All this is great but there are downsides and flaws to this approach.

When we derive newtype instance for a type like SortedArray, the compiler makes the SortedArray constructor "exposed". That goes all the way back to my original problem with my old solution — exposing the constructor means I could construct a non-sorted-array and wrap it in SortedArray to make it look like it is sorted. But it won't be.

The other issue, specific to this use-case, is that deriving functions like map automatically does not keep the sorted-ness guarantee.

This is wrong (and depending on the usage, dangerous):

map :: (a -> b) -> SortedArray a -> SortedArray b
map = coerce Array.map

wrong = map (\x -> x * -1) (SortedArray [1,2,3,4])
-- wrong == SortedArray [-1,-2,-3,-4]

alsoWrong = map (\x -> if x > 4 then x * -1 else x) (SortedArray [1,2,3,6,7])
-- alsoWrong == SortedArray [1,2,3,-6,-7]

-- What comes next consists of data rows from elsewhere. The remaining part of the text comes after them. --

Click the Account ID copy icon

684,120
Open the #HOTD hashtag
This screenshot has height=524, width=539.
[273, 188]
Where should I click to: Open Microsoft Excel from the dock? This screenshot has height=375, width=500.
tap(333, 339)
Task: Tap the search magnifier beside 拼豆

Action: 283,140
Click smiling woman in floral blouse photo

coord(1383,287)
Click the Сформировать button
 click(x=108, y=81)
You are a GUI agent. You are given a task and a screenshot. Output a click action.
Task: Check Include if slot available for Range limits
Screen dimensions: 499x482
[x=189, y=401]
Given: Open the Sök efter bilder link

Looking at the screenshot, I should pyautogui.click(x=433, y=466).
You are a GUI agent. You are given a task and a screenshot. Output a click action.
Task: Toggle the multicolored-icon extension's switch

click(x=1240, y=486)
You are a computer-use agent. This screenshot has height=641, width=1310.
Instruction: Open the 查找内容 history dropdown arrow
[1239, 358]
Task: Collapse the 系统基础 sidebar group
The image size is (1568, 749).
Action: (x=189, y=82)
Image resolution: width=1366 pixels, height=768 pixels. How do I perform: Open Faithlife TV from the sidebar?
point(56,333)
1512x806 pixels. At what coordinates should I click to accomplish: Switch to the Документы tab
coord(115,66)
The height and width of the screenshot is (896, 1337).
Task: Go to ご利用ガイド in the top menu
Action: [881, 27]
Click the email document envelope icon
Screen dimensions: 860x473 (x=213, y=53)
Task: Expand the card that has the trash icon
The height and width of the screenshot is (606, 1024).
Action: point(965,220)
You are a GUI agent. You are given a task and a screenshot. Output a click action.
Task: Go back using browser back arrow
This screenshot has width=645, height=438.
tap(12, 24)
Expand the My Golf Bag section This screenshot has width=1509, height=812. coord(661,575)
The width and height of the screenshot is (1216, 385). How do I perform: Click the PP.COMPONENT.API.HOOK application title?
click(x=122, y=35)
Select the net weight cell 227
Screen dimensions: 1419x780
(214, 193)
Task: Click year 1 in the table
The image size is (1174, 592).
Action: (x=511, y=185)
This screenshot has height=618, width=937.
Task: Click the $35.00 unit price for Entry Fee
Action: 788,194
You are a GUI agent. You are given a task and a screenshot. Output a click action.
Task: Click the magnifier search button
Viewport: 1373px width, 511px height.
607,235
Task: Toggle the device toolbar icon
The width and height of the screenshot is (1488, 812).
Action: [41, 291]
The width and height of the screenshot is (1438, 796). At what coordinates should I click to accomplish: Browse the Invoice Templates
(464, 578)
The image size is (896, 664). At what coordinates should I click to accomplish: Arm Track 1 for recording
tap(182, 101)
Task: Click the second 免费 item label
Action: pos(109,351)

And there's nothing that informs me of that unless I peak into the mapping function.

The correct map goes like this:

map : forall a b. Ord a => Ord b => (a -> b) -> SortedArray a -> SortedArray b
map f xs = toSorted (Array.map f (fromSorted xs))
-- or more succinctly
-- map f = toSorted <<< Array.map f <<< fromSorted

There are a handful of other functions that would break sorting if coerce-d through newtype derivations. Like mapWithIndex / indexedMap, insert, update, cons/snoc/push etc. Anything that updates elements (in-place or as a new result) while retaining the array-like structure is a problem.

I started this writeup as a journal entry after toying around with SortedArray's compiler guarantees. But as I wrote, I began exploring around and ended up in various rabbit holes of parameterisation, polymorphism and typeclass-like behaviours of other languages.

Some wonderful abstractions here if you are mindful of the gotchas.